A thousand times this.
If you want an international opportunity in law, apply to a capital markets firm and split with London, apply M&A and split with Hong Kong, Shanghai or Beijing, or apply Energy deals and split with Dubai or Brazil.
If you actually want to do academia internationally, do Born fellowship with the gov, or get some professors to sponsor independent research paper classes and go there during the summer, studying at a university you want to work at by boot strapping.
If you want to do public interest internationally, become an entrepreneur and start an organization after graduation or learn French and be willing to work for free in the right circles/jobs for years.
But OP, I don't want you to think UChicago kids are just all bitter and want to crush your dreams. We have a stellar international law program here, and you can do a joint concentration in unicorn law too.
Seriously, OP, any school that tells you there are awesome opportunities in the "growing field of International Law" is lying to you.
Dudes, I'm just saying that generally, international law programs are similar to "entrepreneurship" programs in top business schools. They tell you a lot of stuff that theoretically will help you succeed. However, in reality an "international program" at a school will do nothing for you. Any opportunities post-grad that exist must be bootstrapped and are usually created by creative, focused people with existing effectual reasoning abilities and international language and cultural fluency. The variables that you need to get an international law job aren't given to you by the school.
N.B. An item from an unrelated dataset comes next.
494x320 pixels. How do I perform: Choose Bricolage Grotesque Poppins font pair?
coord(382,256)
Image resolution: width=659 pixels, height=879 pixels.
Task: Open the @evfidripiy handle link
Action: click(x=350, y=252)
That being said, Professor Ginsburg is an incredible and respected international/comparative prof who speaks multiple languages and can teach you a lot about foreign legal institutions. Professor Bradford teaches some really great international legal code/ EU law courses. A lot of other professors have integrated international elements into their curriculum in interesting ways as well.
The distinct feature of our international curriculum is that it is ideologically honest and useful-- they don't generally inflate the course offerings with BS courses like some of our larger competitors, and you can be assured that whatever international class you take is going to be substantive and a positive addition to your legal education.